APPLY WHAT YOU READ
(1) Using the biography of Entisar al-Hammadi, explain why she was transferred to the hospital in July 2021.
(2) According to the biography of Entisar al-Hammadi, in what year did she begin her career as a model?

[Opening EXTRACT PROVIDED section]

Yemeni model and actress

Entisar al-Hammadi (إنتصار الحمادي) (born 25 January 2001) is a Yemeni actress and model.

== Personal life ==
Entisar was born on 25 January 2001, Taiz Governorate, to a Yemeni father and an Ethiopian mother. She moved to Sana'a with her family. Her family operates a small shop, where they sell Lahoh made by her mother. Al-Hammadi worked in the family shop, assisting in selling Lahoh with an ambition to become a model despite growing up in a conservative society regarding women's issues. In 2017 she began her career as a model and appeared in print and online advertisements for cosmetic and haircare local companies. In 2020 she began acting on television and appeared for the first time in two local TV drama series "Sad al-Gharib" and Ghurbat al-Bun".

== Detention ==
On 20 February 2021 Entisar was detained by the Houthi in Sanaa and sentenced by a Houthi-run court to five years in prison eight months later. The Houthis accused her of "prostitution and drug abuse." She and her lawyers denied these charges. Human Rights Watch said the Houthis carried out an unfair trial of Entisar and her case marred with irregularities and abuse. In July 2021 she was transferred to the hospital as she attempted suicide inside her jail.

According to Amnesty International, Al-Hammadi was "interrogated while blindfolded, physically and verbally abused, and subjected to racist insults.

[Closing EXTRACT PROVIDED section]
[Opening RECORDS SUPPLIED section]

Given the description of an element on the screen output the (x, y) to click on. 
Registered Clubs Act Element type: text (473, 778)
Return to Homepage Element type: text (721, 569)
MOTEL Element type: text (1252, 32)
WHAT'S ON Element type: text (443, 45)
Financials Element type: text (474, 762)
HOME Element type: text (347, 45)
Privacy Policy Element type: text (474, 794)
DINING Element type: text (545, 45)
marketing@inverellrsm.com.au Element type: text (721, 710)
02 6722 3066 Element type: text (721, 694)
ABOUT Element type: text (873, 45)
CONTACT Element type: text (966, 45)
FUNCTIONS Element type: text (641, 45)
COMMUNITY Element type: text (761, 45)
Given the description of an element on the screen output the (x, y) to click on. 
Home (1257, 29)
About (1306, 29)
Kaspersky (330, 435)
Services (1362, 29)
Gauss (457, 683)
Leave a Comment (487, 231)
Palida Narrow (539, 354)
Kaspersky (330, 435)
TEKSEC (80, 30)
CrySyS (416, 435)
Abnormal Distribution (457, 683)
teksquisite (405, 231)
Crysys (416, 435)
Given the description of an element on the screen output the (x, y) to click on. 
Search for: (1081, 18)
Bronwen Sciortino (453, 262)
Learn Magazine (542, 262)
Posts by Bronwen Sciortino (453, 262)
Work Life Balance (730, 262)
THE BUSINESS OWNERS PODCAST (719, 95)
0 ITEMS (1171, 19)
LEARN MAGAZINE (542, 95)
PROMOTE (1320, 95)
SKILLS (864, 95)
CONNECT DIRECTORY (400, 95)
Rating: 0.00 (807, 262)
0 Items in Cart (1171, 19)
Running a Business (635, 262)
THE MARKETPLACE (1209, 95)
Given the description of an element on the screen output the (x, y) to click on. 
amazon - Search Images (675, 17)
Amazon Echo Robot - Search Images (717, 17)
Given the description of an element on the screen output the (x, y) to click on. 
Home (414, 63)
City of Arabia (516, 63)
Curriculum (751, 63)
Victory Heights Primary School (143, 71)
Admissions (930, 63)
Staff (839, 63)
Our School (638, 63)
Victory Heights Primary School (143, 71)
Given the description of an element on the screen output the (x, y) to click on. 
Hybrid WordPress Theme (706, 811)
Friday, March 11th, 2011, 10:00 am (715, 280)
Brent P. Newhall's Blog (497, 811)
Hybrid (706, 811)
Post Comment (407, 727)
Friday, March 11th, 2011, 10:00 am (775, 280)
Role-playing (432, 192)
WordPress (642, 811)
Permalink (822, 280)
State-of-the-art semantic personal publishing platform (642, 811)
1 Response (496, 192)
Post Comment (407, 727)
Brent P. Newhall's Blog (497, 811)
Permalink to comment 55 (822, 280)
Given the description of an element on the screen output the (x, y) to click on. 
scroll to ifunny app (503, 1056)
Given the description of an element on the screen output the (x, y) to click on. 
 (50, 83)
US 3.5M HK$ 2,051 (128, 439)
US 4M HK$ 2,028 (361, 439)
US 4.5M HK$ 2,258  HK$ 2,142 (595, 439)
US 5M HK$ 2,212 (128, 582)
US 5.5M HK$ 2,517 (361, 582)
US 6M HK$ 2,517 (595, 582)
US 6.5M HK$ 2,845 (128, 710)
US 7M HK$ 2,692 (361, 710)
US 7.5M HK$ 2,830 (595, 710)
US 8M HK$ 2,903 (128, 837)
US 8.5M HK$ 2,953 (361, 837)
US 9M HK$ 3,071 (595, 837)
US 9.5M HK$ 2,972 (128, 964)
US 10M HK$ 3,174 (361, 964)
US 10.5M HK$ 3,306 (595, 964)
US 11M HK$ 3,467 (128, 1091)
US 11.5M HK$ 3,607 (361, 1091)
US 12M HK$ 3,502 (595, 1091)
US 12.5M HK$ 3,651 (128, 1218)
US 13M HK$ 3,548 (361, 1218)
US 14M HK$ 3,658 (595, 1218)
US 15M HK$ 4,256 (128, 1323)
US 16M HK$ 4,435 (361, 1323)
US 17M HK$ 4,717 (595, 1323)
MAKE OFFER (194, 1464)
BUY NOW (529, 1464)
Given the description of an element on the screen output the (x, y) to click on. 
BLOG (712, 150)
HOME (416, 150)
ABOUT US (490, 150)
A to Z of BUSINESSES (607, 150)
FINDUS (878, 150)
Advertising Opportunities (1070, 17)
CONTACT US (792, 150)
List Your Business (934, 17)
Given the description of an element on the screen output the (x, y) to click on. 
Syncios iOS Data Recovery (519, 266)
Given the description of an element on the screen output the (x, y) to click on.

[Closing RECORDS SUPPLIED section]

RESPONSES BY ITEM NUMBER
(1) She was transferred to the hospital in July 2021 because she had attempted suicide inside her jail.

(2) 2017